The Oldie

Mudlarking: Lost and Found on the River Thames,

Mudlarking: Lost and Found on the River Thames

- by Lara Maiklem Charles Foster

The Thames is the only reason for London. Without the river, London would now be, at best, a dreary little village with a Costcutter and a failing pub. London’s history is locked in the mud, gradually disgorged onto the foreshore by rising tides or the wash of boats, and picked up by a ragged army of mudlarks.

Lara Maiklem is one of them, and her superb book is a companiona­ble invitation to join her as she slithers down the steps onto the mud, puts on her kneepads, snaps on her rubber gloves, tucks her hair out of her eyes and goes time-travelling.

I would have been happy if all of Maiklem’s 319 pages had been just one long, gloriously jumbled list of artefacts, to which I could have fitted a story myself. She tells us about pins that must have secured Elizabetha­n ruffs; a pewter syringe from Bankside for giving mercury to syphilitic­s; a Tudor cow-mouth shoe with the imprint of the last owner’s foot; a Wiccan spell jar, wrapped in black plastic, with an onion inside; Roman castration clamps from London Bridge; a lead musket ball with a human tooth embedded in it; caulking irons from Rotherhith­e, for pushing oakum into ship seams; animal bones from Henry VIII’S banquets; a young man, lying face down, with his shirt still tucked neatly in; other corpses so bloated that they are mistaken for armchairs; cow horns that might have gored a dog at the baiting pit near the Globe; a grey, plastic brick, impregnate­d with human ashes; a 16th-century pocket sundial, not for time-keeping, but to remind the owner of his mortality; false teeth; vulcanite bottle stoppers; and silk stockings waving round the broken bellies of teapots in the junk cliffs of Tilbury.

But this is so much more than a charismati­c list. It’s an account of the mudlarkers themselves, and so of obsession and ownership and intimate engagement with space and time. We’re introduced to Johnny, who picks over ‘his’ 50-square-foot patch for up to four hours at a time, and says that when he steps onto the foreshore, he’s entering ‘a portal to another world’. We meet Mike, who combs the beach at Vauxhall, and who found out when he was six that he was adopted, concluded that he didn’t have a history, and has been searching for history ever since. We learn about the two great divisions within mudlarking – between the find-driven hunters (mostly men), with their metal detectors and spades, and the gatherers (mostly women), for whom the search is the thing, and who are content with what the river chooses to show them.
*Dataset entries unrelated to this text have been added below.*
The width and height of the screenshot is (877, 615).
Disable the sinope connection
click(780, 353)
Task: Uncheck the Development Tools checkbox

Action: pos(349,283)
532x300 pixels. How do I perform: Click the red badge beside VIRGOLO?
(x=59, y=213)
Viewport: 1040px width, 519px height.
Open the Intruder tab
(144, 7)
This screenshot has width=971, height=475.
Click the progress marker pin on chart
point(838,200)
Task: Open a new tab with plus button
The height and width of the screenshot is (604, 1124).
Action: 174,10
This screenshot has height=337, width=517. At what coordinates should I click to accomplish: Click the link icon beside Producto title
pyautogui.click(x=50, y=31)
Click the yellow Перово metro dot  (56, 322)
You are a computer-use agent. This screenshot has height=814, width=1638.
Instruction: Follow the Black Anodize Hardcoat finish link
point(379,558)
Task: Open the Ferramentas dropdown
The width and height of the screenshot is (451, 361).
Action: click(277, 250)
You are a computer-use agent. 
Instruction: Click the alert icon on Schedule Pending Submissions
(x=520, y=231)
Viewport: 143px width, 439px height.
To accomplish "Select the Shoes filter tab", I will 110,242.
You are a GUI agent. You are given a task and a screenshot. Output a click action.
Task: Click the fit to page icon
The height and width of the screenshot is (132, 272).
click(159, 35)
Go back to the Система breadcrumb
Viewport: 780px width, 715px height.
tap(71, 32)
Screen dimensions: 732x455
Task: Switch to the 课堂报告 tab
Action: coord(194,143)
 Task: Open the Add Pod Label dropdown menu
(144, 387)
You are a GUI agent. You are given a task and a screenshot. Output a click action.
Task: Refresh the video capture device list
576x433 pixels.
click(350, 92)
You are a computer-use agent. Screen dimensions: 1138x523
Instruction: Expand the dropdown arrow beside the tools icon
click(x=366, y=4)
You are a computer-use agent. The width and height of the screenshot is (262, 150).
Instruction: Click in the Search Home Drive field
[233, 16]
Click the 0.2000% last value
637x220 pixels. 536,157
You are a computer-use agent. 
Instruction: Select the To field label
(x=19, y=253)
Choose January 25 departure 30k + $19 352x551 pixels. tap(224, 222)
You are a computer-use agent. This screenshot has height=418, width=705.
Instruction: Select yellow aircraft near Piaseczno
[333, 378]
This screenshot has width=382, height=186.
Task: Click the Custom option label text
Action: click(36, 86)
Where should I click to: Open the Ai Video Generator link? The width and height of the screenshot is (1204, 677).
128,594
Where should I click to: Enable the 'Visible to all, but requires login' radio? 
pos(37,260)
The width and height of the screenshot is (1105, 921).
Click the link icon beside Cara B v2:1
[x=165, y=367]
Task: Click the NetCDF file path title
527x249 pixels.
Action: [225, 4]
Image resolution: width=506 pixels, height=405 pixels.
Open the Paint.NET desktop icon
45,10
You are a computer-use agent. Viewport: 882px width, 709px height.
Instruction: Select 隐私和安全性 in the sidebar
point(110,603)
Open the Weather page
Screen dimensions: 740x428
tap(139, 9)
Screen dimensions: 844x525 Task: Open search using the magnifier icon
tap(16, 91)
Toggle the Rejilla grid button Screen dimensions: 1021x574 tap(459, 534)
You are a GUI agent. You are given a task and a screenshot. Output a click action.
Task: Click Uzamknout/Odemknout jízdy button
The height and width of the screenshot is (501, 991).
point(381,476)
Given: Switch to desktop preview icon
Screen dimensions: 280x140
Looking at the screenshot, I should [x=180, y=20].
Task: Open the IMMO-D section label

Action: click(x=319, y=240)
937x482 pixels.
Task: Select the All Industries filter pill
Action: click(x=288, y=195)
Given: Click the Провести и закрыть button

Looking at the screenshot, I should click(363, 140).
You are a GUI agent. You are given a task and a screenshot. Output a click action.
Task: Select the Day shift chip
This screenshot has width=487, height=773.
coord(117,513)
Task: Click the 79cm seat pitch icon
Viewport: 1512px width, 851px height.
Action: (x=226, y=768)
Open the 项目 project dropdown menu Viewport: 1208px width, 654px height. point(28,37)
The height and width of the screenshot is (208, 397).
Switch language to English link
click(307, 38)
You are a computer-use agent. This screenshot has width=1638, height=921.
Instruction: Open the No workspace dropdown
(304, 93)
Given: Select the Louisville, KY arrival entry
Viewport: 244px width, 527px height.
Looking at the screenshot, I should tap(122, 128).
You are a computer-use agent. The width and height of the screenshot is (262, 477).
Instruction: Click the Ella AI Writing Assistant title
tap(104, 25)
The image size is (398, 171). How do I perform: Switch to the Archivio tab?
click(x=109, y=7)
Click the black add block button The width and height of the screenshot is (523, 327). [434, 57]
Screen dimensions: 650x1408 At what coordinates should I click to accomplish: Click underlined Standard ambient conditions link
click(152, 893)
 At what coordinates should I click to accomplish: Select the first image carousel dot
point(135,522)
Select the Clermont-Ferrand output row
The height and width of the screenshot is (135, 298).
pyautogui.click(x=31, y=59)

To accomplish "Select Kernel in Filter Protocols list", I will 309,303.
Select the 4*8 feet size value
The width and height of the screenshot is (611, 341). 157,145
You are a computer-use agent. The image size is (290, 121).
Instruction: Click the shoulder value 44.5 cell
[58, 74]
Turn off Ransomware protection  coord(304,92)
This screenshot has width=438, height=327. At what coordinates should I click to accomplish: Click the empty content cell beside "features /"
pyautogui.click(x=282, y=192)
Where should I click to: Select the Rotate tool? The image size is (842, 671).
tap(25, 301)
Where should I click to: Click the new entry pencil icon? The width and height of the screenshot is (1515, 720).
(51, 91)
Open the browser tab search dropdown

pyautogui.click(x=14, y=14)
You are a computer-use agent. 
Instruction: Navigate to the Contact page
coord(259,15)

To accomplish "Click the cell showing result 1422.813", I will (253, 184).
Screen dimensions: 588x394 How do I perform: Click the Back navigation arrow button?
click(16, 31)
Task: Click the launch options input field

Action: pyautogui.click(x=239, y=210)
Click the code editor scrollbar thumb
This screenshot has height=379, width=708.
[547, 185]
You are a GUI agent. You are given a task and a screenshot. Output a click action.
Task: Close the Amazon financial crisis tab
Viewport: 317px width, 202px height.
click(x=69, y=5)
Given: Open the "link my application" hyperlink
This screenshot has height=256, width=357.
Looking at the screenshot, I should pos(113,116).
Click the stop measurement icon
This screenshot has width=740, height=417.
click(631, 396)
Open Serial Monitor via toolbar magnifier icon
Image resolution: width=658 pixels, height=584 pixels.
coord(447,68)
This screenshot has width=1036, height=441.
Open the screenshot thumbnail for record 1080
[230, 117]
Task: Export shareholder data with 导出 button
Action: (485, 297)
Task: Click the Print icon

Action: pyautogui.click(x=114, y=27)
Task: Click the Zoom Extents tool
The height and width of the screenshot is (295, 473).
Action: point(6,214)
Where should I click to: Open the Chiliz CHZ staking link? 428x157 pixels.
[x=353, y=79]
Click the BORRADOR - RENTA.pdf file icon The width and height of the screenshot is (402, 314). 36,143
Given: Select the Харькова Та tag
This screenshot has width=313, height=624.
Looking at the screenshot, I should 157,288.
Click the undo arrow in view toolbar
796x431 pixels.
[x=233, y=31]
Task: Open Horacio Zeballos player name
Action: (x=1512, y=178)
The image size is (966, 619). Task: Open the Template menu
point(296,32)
It’s a tale of the river as divine: a repository of sacrifices, prayers, thanks and desperate secrets, understood best today by British Hindus, who have adopted it as a sister of the Ganges. And it’s an exploratio­n of the presence of the past. If you crack open a piece of the thick, comfortabl­e, domestic pottery of the Middle Ages, the Ages themselves seep out into your fingers. The belching of Falstaffia­n roisterers, the songs of sailors and the moans of the

suicides haven’t gone far. You’ve just got to get your ear in.

But most of all, like all reflective books, it is necessaril­y political, though it never for a moment preaches. Maiklem is gently but passionate­ly angry about our contempt for the river: about the island at Hammersmit­h made of wet wipes, and about the ‘fatbergs’ – great, growing lumps of fat, hard as concrete, and studded with tampons, hypodermic needles and toilet paper. The biggest (under the streets of Whitechape­l) was longer than Tower Bridge, and weighed as much as 11 double-decker buses.

Maiklem rejoices in little things, knowing that they mean a million times more than the big flourishes of history. A button means more than a treaty or a war, if only because the only conceivabl­e justificat­ion of a treaty or a war is to allow people to do up and undo buttons. Parliament­s? Palaces? These are dull, secondary and parasitic. At their most glorious, they are hopelessly outshone by a child’s toy.

Maiklem and her hordes of the undead dead are the best imaginable company on her trip downriver from Teddington to the estuary. She tells history the only way it should be told.

I was sorry to wave goodbye to her as she packed the day’s finds into her rucksack and set off home, but the dead stayed with me.